Is Florida’s Elder Abuse Watchdog Group Under Attack by Industry Insiders?

Established in the 1960s to protect residents from nursing home abuse and assisted living facility neglect, Florida’s elder care ombudsman program seems to be falling apart. With politics encroaching on its goals, many of the program’s veterans are either resigning or being fired by Jim Crochet, the new Chief Ombudsman suggested by nursing home and assisted living facility owners. Crochet is at odds with many of the program’s volunteers who argue he is attempting to reduce their effectiveness.

The Miami Herald reports Crochet denies allegations of firings and resignations and insists the program has more volunteers than ever before. In spite of the denials by Crochet, many volunteers have resigned stating they feel they are no longer respected and cannot do their jobs. One of the reasons volunteers feel they can no longer do their jobs involves policy changes implemented by Crochet. For example, one of the policy changes limits volunteers to interviewing residents rather than observing general facility conditions. This new policy does not seem to make much sense to the volunteers because many long term care residents are not capable of expressing what happened to them. Without the observations of the volunteers, there may be little if any proof of wrongdoing.

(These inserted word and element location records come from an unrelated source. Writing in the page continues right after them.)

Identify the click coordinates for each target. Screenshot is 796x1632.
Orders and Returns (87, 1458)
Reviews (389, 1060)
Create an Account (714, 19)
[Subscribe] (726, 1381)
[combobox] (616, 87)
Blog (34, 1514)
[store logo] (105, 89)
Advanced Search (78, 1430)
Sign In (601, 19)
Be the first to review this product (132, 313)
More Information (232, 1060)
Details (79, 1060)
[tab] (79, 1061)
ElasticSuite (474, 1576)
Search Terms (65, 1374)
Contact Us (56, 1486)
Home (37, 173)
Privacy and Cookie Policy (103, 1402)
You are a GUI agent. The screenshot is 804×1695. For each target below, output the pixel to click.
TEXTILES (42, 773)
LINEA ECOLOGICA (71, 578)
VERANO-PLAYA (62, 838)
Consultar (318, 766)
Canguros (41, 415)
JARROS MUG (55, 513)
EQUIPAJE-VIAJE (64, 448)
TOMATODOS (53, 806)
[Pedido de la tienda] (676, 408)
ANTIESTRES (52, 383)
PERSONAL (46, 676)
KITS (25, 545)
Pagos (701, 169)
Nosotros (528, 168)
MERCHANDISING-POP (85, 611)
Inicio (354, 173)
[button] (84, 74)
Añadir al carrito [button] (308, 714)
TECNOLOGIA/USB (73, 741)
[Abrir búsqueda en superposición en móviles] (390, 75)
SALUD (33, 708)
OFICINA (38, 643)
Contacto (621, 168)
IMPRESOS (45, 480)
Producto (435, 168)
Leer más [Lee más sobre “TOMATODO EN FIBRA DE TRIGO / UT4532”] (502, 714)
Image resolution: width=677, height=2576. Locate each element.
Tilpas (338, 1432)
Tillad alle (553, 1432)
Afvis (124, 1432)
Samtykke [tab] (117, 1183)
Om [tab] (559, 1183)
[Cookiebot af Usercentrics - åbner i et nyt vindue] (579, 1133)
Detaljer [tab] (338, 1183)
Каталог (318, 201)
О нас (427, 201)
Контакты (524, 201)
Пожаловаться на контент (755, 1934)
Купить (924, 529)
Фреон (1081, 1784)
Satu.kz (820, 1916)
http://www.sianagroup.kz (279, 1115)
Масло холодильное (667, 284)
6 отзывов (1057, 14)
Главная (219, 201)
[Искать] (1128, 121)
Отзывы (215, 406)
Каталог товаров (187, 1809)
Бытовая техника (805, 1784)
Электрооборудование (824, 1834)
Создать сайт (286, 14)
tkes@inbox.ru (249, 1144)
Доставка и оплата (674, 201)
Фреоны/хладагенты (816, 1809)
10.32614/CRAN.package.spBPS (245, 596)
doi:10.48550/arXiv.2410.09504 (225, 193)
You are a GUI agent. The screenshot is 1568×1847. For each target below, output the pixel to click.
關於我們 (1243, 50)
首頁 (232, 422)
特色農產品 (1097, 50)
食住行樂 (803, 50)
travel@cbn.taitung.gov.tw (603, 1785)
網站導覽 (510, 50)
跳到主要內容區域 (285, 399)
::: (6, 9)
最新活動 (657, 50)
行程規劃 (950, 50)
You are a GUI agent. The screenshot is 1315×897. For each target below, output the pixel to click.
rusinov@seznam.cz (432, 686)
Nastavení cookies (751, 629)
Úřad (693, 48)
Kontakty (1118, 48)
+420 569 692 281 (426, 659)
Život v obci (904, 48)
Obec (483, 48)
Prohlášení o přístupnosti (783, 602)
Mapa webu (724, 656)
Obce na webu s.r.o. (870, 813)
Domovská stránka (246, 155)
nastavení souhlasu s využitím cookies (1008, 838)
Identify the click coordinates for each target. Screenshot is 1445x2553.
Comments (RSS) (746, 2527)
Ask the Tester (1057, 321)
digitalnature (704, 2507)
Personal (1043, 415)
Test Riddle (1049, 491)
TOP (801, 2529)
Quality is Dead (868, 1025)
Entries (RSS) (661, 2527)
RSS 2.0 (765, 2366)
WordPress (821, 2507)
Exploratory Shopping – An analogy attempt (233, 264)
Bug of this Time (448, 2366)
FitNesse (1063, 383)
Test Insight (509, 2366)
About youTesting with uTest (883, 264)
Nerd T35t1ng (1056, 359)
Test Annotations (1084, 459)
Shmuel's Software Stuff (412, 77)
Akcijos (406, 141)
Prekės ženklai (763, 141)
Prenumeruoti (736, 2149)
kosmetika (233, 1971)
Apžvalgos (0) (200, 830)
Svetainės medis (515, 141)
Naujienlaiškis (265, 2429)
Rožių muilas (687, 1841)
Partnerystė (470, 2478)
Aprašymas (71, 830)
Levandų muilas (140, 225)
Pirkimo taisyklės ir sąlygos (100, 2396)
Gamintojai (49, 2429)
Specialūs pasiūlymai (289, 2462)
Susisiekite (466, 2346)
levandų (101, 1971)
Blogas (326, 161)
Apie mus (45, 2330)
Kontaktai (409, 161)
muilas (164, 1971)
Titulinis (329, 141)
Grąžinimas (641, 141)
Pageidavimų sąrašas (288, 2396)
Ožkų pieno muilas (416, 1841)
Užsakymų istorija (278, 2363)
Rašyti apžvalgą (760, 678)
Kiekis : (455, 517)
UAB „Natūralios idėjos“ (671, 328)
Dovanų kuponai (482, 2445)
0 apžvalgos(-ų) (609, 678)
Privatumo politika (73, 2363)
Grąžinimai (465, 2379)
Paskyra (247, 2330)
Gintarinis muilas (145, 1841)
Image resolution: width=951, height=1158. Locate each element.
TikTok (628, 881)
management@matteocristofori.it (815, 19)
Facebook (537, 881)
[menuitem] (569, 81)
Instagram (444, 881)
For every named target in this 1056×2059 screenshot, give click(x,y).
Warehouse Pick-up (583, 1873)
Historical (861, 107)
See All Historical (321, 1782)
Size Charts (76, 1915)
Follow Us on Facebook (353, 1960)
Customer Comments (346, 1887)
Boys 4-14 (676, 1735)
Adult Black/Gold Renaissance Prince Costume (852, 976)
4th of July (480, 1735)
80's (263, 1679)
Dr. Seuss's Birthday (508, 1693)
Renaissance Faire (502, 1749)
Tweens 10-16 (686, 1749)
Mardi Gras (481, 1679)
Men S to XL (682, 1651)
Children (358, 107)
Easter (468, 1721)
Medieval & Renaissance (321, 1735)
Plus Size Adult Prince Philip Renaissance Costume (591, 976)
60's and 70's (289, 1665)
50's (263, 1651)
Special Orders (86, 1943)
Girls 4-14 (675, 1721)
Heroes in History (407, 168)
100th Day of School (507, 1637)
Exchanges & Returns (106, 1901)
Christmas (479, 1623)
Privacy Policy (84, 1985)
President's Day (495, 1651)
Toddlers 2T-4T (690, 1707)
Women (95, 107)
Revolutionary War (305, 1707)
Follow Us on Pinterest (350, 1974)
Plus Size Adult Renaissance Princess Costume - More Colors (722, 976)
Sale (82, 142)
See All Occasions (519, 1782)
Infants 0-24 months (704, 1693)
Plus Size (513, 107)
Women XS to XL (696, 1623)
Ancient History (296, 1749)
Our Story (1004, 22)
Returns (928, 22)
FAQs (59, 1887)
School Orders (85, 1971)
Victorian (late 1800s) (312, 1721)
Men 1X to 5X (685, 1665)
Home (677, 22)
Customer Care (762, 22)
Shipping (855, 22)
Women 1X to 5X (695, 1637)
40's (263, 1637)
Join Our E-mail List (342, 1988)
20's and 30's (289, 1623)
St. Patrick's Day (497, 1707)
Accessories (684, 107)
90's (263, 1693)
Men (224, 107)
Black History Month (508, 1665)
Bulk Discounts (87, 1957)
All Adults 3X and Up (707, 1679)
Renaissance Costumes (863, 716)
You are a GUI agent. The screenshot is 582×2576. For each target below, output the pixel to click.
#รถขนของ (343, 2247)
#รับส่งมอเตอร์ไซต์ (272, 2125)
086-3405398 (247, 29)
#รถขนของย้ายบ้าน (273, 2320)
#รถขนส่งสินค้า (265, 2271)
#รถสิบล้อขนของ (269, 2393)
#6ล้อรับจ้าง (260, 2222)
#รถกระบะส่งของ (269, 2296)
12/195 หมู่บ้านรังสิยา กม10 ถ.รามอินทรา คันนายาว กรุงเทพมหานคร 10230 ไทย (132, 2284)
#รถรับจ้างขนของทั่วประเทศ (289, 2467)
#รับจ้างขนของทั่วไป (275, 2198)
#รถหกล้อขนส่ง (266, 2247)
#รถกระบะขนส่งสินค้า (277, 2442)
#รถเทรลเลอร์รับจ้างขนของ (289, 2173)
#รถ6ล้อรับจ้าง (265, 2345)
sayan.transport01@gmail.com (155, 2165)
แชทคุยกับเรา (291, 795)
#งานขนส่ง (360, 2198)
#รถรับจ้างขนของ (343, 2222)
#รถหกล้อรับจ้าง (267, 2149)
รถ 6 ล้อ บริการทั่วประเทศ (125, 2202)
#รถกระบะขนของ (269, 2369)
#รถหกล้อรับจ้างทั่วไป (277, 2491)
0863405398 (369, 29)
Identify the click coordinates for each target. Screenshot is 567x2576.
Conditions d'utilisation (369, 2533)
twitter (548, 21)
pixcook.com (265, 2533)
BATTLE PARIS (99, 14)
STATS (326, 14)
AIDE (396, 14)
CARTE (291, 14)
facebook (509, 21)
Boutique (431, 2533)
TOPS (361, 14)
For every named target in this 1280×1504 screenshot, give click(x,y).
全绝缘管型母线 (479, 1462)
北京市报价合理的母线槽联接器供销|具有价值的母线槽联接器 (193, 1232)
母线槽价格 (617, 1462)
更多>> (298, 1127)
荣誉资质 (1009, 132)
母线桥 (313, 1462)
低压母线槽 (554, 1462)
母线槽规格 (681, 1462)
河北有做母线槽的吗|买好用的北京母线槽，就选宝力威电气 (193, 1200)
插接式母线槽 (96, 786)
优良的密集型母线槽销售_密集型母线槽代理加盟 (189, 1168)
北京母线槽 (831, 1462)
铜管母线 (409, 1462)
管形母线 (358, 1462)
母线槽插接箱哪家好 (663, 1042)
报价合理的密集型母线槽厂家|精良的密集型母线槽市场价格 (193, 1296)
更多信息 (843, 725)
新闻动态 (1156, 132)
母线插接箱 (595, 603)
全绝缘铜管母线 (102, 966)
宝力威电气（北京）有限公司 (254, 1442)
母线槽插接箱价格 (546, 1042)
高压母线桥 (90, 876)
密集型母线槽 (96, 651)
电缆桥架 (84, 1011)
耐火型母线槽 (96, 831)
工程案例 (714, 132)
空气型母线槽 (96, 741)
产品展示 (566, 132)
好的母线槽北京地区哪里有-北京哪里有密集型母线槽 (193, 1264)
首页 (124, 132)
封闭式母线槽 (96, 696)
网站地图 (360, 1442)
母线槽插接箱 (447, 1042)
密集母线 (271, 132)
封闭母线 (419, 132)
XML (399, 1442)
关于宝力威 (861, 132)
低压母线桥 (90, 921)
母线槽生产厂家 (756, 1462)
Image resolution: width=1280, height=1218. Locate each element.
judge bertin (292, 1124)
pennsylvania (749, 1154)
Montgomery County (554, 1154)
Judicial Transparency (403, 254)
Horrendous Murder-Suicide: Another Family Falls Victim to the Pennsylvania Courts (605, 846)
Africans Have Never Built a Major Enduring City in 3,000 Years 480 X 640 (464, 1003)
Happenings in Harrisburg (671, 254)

Industry experts, lawmakers and even the state’s long term care regulating organization the Agency for Health Care Administration (AHCA), all seem to be campaigning against the ombudsman program. Lawmakers have been chiseling away at the ombudsman program for quite some time. Six months ago they discussed eliminating the group’s yearly inspections of nursing homes and assisted living facilities despite volunteers uncovering a record number of nursing home neglect and assisted living facility abuse cases throughout Florida.

Governor Scott has convened a task force to determine how to address the growing number of assisted living facility neglect cases recently uncovered. It seems counter intuitive that the government seems to be looking for a new solution to the problem while systematically dismantling the existing program that helped uncover the problem.